Nel corso delle indagini è stato accertato che i dipendenti, sottoposti a metodi di costrizione psicologica, venivano sistematicamente indotti dal datore di lavoro a presentare dimissioni con la giustificazione che sarebbero stati riassunti con condizioni contrattuali migliori (stipendi più alti, orari contrattualizzati) e, quindi, invitati a recarsi presso un sindacato al fine di promuovere fittizie procedure conciliative, le quali si concludevano con la sottoscrizione di verbali di conciliazione ad esclusivo vantaggio economico del datore di lavoro da parte dei dipendenti che rinunciavano alle loro legittime pretese pur di non perdere il “posto” di lavoro.

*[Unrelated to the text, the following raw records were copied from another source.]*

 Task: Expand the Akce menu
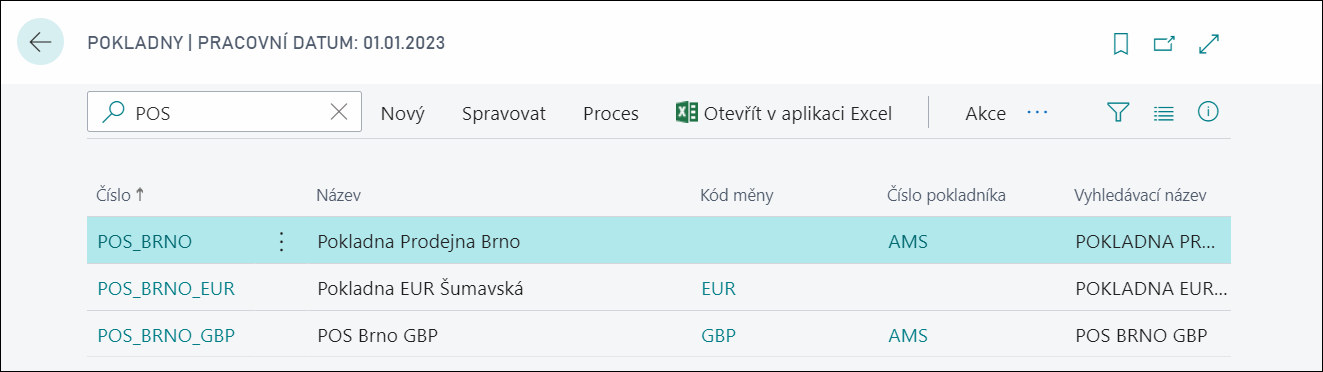point(985,114)
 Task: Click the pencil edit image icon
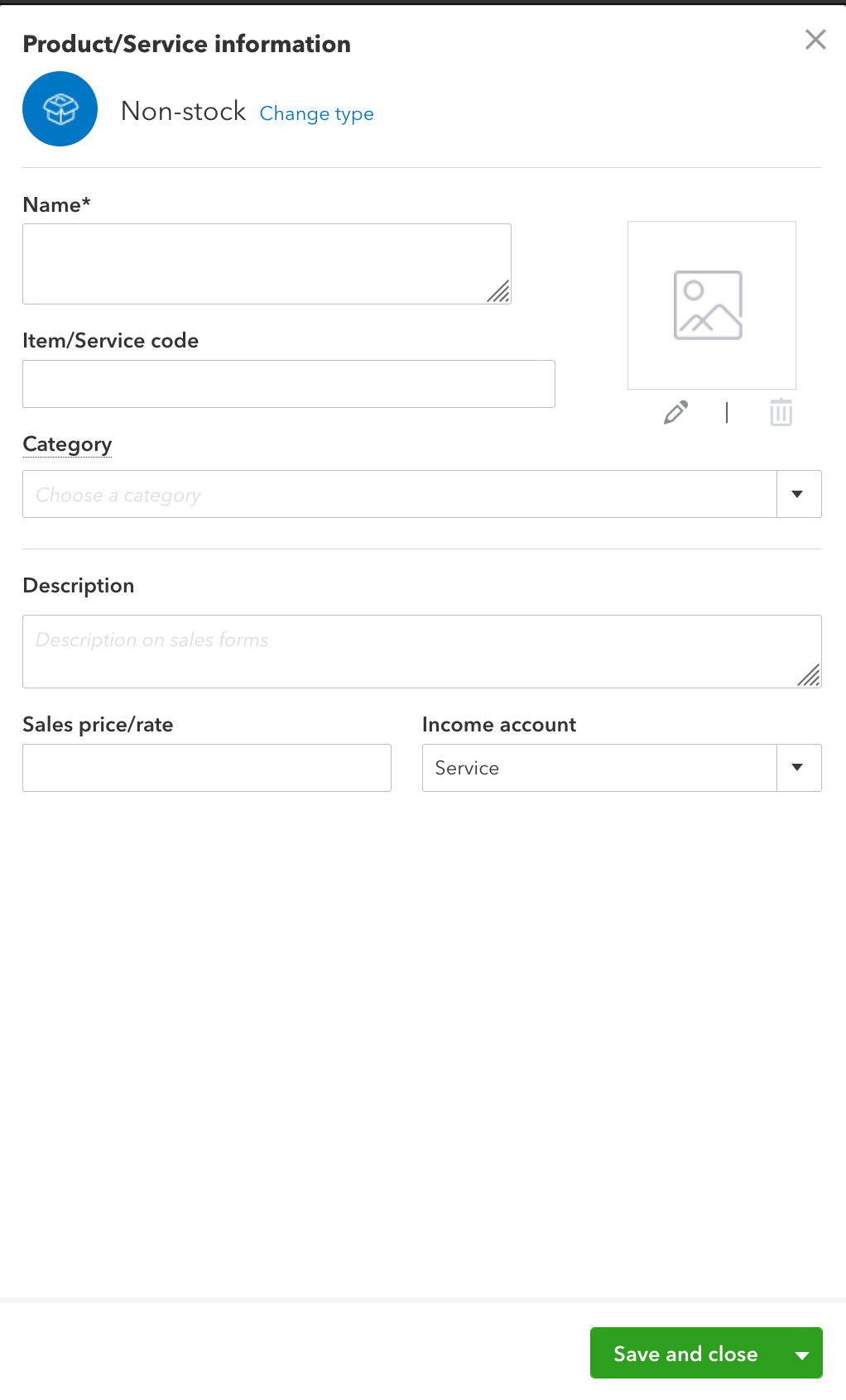675,412
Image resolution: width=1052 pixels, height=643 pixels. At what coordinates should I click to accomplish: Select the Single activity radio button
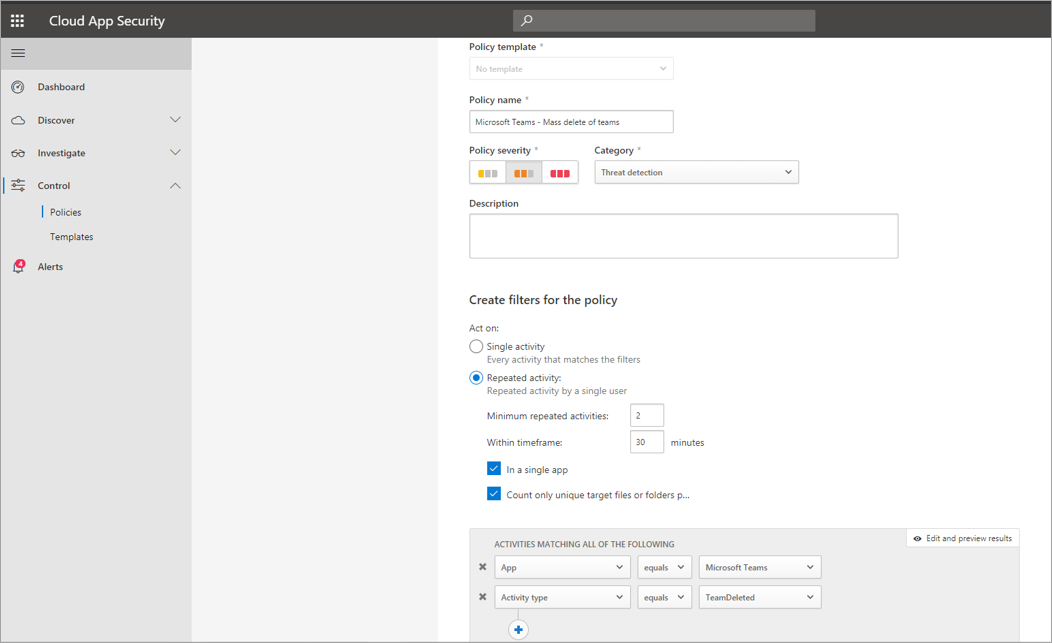476,346
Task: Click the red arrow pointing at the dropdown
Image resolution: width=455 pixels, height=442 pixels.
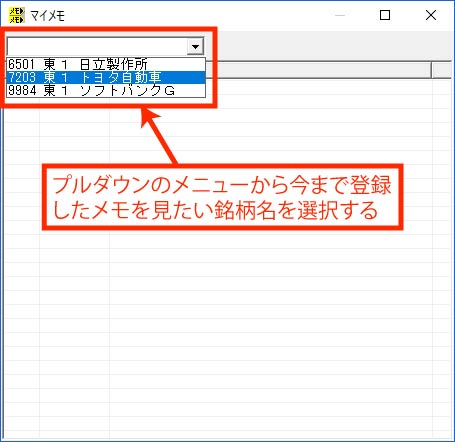Action: point(157,136)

Le risultanze dell’attività investigativa hanno evidenziato come il ruolo dei sindacalisti nella redazione dei verbali di conciliazione, alla luce delle dichiarazioni rese dalle parti offese, non sia stato “conforme” alla finalità di assistenza e tutela del lavoratore, laddove si consideri che essi non venivano scelti dai lavoratori, bensì direttamente dalla società, in ragione della loro disponibilità a favore di quest’ultima, dietro corresponsione di laute retribuzioni per ogni procedura conciliativa portata a termine.
Le suddette condotte hanno permesso alla società di conseguire un rilevante profitto illecito, pari a circa mezzo milione di euro, derivante dalla mancata corresponsione delle retribuzioni effettivamente dovute ai lavoratori, che veniva reimpiegato nel circuito aziendale, consentendo, così, alla società di disporre di una maggiore liquidità e di essere più competitiva nel mercato di riferimento.

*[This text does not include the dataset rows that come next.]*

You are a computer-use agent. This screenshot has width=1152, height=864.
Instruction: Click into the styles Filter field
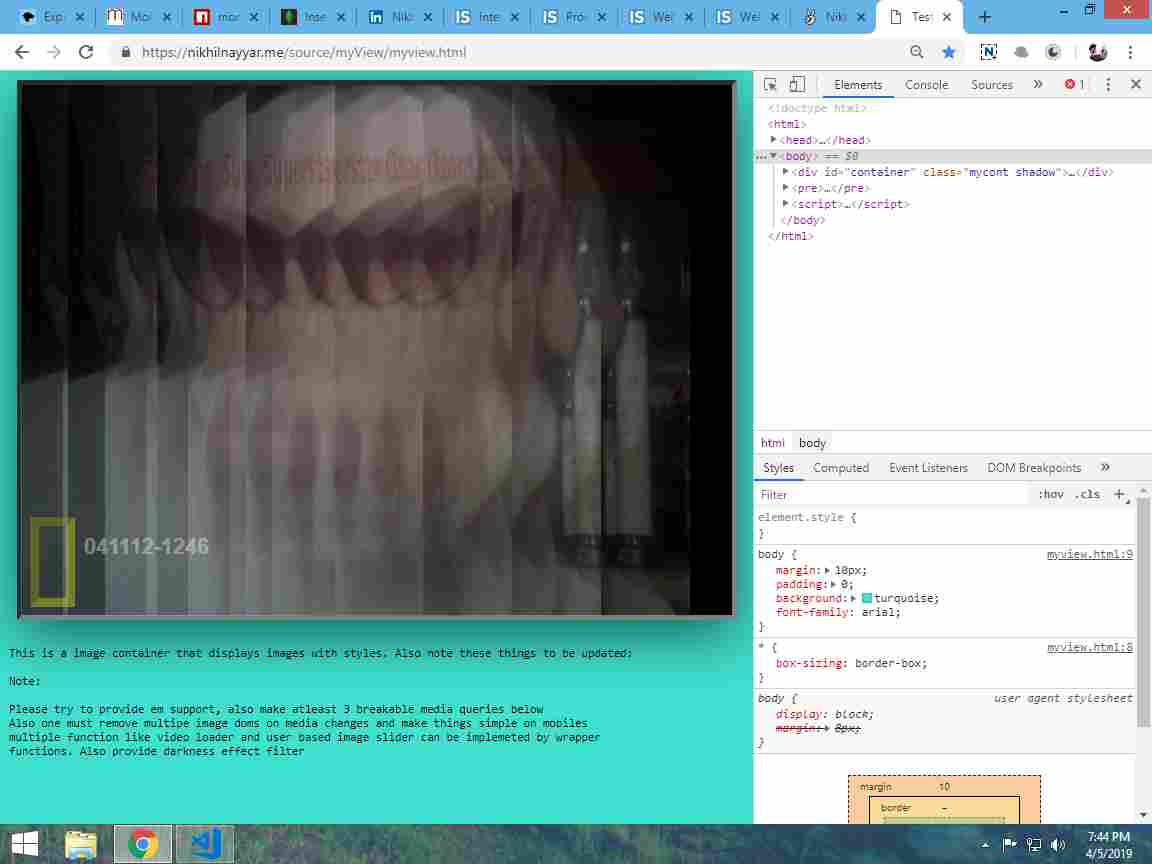[x=890, y=494]

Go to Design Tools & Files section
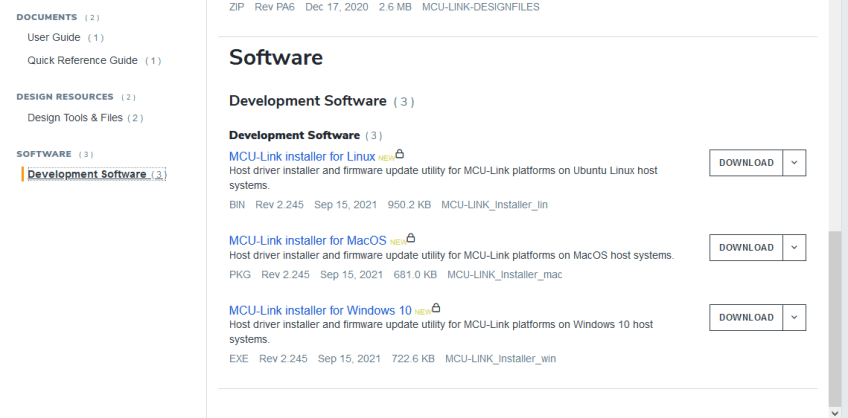75,118
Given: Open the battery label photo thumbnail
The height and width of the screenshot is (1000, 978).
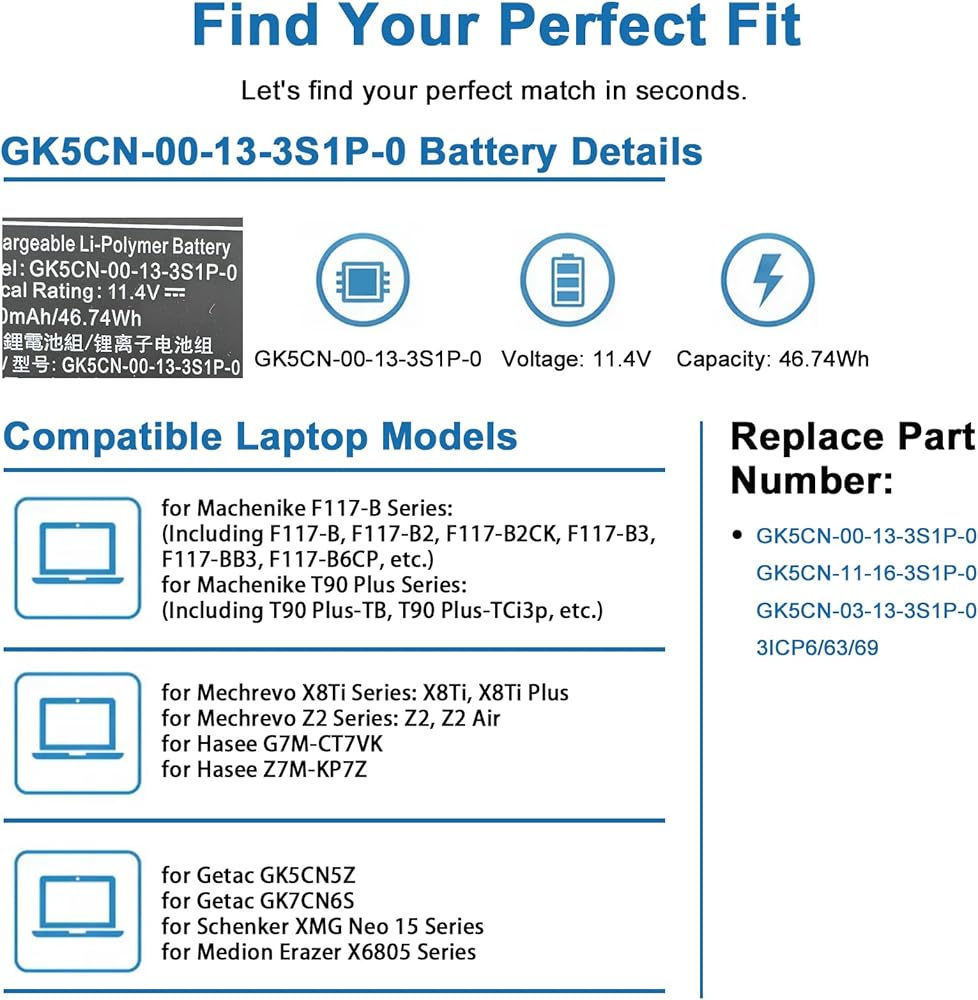Looking at the screenshot, I should click(121, 298).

La presente attività si inserisce nel più ampio complesso di iniziative che la Guardia di Finanza dispiega a tutela del mercato del lavoro per contrastare, in particolare, le più gravi forme di prevaricazione e sfruttamento in danno dei lavoratori dipendenti e adempie, inoltre, alle esigenze di assicurare la tutela della legalità nei rapporti di lavoro nel settore della grande distribuzione alimentare, in un periodo in cui i lavoratori vivono una condizione di precarietà dovuta al diffondersi del grave fenomeno epidemiologico del COVID – 19.